-- Start of Given information --

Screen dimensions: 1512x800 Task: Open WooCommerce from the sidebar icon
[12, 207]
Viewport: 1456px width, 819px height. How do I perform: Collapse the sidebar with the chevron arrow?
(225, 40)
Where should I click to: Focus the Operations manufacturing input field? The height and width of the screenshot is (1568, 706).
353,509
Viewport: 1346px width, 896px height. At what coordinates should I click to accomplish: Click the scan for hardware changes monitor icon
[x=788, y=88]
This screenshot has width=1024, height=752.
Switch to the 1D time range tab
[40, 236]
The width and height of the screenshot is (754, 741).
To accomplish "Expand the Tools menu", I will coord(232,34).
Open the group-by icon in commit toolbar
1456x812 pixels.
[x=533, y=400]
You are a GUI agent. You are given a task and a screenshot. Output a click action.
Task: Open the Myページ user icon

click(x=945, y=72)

-- End of Given information --

Work to be completed:
Render the records from the line that contains "You are a GUI" through the end of the records as a two-column CSV with the columns instruction and response. Give one row per record, with its text and its answer each in a single quoted field and line breaks replaced by spaces.

Task answer:
instruction,response
"You are a GUI agent. You are given a task and a screenshot. Output a click action. Task: Open the Myページ user icon","click(x=945, y=72)"